Monday March 25th, 2024

Parrots have claws which can grow quite sharp. When and how should you trim your parrot's nails? This guide is all about nail trimming for any size parrot from a Cockatiel to a Macaw. Let's dive into proper parrot grooming.

With use, the claws naturally trim and maintain themselves. However, in the cage and human environment, the parrot may not be exposed to sufficient activity to keep the toenails from overgrowing.

There are two problems with letting a pet parrot's nail become too long. First, they can be come uncomfortably long for the bird making it difficult to perch or walk. Excessively long nails are also more likely to get caught in a toe or break off. The other reason really long nails can be a problem is when you or your family hold the bird. Those talons can dig right into your hand and hurt you. So, for these reasons, we want to keep the claws from becoming too long or too sharp.

Long vs short parrot nails comparison photo
Comparing excessively long vs properly trimmed parrot nails

The easiest way to keep your parrot's nails from becoming too long is to provide a grooming perch in the cage. The Parrot Wizard Grooming Geo NU Perch is ideal because it is smooth on top and abrasive on the bottom. This helps dull the claws but without being sharp on the skin of the foot. Always mount with the smooth side facing up and the rough side facing down. Avoid grooming perches that are rough on all sides.

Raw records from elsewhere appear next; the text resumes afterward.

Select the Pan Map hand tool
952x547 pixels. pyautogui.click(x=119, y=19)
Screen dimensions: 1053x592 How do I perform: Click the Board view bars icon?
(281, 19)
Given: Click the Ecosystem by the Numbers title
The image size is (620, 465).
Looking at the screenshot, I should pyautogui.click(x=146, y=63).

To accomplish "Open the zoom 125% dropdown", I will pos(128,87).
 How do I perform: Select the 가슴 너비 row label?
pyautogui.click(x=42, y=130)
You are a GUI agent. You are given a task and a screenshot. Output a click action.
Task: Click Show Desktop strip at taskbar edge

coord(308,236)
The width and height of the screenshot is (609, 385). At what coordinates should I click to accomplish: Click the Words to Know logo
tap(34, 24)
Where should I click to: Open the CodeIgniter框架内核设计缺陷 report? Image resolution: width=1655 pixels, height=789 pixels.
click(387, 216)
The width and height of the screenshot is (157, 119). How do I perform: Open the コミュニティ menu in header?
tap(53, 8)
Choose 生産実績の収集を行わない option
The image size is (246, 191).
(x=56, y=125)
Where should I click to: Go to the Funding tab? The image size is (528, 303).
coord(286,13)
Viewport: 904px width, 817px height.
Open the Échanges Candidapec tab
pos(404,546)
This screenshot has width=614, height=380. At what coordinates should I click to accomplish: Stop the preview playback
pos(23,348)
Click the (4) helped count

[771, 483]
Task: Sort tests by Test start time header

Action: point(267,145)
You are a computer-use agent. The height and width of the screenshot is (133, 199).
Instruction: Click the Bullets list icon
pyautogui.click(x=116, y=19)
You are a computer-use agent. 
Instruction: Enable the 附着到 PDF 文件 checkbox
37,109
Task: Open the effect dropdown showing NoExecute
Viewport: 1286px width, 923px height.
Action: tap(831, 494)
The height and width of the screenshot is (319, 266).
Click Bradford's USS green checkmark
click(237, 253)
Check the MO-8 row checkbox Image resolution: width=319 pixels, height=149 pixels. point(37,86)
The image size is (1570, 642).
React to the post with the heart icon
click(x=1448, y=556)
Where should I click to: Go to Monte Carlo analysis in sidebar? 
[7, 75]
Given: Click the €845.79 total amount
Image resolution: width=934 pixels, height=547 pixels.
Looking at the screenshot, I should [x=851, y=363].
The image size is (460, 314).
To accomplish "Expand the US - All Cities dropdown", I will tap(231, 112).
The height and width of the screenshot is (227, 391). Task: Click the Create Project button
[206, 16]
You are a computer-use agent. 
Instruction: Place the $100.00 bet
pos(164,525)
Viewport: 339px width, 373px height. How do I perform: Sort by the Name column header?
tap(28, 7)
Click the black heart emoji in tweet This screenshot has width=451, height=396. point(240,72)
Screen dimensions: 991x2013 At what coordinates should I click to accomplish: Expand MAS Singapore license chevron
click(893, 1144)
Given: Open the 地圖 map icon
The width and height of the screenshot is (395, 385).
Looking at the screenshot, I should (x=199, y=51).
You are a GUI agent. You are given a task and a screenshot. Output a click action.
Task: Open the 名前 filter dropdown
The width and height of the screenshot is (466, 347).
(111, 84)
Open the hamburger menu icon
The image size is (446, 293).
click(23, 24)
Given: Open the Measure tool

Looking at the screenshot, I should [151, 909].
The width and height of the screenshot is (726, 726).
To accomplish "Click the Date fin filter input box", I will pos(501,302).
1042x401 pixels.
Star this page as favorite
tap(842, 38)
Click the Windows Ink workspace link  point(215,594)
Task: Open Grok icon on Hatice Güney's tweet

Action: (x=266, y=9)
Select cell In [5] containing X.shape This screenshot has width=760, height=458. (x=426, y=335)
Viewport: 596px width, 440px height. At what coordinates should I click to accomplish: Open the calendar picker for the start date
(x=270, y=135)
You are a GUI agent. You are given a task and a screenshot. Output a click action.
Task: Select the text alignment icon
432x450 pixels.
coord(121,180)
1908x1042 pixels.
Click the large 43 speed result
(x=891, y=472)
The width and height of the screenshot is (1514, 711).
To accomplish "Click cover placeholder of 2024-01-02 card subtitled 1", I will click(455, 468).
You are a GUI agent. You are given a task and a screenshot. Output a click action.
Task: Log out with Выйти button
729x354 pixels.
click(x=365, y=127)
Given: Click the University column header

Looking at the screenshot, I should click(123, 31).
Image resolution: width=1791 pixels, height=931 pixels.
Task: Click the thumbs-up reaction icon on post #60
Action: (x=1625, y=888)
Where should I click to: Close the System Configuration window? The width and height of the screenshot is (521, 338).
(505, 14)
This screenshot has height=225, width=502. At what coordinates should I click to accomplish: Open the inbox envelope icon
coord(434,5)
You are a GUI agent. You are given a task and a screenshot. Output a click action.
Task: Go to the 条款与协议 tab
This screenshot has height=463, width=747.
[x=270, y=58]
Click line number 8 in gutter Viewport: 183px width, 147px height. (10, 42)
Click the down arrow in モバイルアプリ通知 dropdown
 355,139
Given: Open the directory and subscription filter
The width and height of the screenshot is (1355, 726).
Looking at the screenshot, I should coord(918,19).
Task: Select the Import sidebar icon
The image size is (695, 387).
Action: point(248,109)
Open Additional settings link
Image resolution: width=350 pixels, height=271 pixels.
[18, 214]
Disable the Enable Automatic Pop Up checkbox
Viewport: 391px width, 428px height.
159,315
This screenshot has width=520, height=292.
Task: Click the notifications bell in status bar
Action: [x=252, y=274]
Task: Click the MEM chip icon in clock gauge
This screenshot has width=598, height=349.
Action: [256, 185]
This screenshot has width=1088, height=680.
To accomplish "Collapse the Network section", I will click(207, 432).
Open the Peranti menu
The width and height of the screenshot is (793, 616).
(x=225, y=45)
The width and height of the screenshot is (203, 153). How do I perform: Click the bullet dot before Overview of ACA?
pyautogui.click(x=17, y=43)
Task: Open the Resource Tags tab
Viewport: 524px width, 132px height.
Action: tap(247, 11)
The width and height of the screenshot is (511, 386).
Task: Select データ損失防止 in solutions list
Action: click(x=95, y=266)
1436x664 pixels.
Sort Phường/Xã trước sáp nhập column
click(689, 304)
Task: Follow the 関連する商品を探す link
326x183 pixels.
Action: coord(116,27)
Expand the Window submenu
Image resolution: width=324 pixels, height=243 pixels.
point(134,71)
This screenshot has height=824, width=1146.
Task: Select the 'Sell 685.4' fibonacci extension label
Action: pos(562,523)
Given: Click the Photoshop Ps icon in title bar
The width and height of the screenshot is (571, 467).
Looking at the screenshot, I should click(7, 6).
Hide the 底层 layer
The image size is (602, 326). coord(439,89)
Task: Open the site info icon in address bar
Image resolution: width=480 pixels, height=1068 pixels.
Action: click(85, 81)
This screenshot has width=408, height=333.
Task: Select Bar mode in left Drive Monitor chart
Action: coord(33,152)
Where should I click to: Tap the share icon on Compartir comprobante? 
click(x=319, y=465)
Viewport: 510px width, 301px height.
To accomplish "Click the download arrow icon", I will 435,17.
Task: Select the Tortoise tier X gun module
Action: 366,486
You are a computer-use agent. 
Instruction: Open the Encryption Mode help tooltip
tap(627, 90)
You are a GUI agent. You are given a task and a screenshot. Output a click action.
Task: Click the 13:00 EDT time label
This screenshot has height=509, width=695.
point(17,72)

Mount a grooming perch in the cage where it receives moderate use. Do not mount the perch at a high spot or the parrot will spend all day on it and overuse it. Mounting the grooming perch by the water is the best way to guarantee it receives daily use but not excessive. Furthermore, parrots like to rub their beak after eating or drinking on the hard perch.

Senegal Parrot on a Grooming GEO NU Perch
A grooming perch in the cage can help keep parrot nails from growing too quickly

Although a grooming perch will help slow down nail growth, it likely will not eliminate it entirely. A grooming perch will generally be good for making a manual nail trim last longer. Since trimming your parrot's nails is challenging, making them last longer with a grooming perch is a great idea.

How do you know when your parrot's nails need a trimming? Either when they are so long/sharp that they cause you discomfort when holding your parrot or when the claws are so long that the parrot cannot stand properly on a flat surface. If the claws are so long that the pads of the foot are lifted off the surface, the nails are definitely too long and need a trim.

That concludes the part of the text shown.